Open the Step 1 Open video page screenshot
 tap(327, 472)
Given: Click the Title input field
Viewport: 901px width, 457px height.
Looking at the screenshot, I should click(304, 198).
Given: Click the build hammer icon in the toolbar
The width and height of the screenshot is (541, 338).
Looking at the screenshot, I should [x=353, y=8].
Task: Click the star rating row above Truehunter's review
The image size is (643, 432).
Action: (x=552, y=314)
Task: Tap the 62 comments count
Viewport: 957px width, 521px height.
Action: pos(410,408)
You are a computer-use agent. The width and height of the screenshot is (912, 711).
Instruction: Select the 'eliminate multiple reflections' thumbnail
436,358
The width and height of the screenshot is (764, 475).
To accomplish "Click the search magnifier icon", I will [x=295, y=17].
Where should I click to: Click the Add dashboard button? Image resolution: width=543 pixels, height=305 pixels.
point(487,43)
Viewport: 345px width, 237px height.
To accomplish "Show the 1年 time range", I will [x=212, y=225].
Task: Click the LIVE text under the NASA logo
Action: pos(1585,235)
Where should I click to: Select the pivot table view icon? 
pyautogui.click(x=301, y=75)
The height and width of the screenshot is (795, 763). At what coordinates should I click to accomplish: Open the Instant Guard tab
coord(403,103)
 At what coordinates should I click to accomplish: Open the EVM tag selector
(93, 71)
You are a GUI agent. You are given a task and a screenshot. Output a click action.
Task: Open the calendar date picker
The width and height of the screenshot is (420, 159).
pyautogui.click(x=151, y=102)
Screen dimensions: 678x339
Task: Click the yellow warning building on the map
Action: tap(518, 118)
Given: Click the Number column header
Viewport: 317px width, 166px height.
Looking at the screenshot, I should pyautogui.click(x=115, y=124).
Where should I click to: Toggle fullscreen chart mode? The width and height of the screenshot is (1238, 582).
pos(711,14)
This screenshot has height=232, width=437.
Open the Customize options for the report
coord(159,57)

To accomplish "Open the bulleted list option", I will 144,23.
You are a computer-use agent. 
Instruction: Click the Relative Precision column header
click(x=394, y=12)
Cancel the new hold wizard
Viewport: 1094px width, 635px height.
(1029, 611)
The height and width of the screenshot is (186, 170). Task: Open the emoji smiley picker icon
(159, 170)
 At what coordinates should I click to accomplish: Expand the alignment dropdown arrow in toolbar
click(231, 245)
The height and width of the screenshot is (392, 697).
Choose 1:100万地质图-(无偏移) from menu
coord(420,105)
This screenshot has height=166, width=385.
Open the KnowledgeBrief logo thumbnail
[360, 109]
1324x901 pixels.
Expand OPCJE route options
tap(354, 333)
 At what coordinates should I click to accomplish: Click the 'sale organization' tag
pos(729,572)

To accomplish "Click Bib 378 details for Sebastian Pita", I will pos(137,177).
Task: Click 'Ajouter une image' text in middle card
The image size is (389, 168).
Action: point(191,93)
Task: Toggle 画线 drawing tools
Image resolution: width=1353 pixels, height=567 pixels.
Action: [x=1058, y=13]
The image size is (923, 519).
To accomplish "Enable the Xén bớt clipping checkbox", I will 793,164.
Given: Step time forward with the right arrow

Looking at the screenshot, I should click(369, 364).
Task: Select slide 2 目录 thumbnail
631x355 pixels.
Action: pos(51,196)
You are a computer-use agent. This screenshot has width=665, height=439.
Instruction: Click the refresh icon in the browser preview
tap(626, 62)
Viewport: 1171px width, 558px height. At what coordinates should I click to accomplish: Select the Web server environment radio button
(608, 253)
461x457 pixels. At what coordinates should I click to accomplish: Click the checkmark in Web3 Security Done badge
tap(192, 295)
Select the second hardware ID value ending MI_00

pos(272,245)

What you are asked to do =
Work out how many lines of the material include "This", then report only that count.

Answer section =
3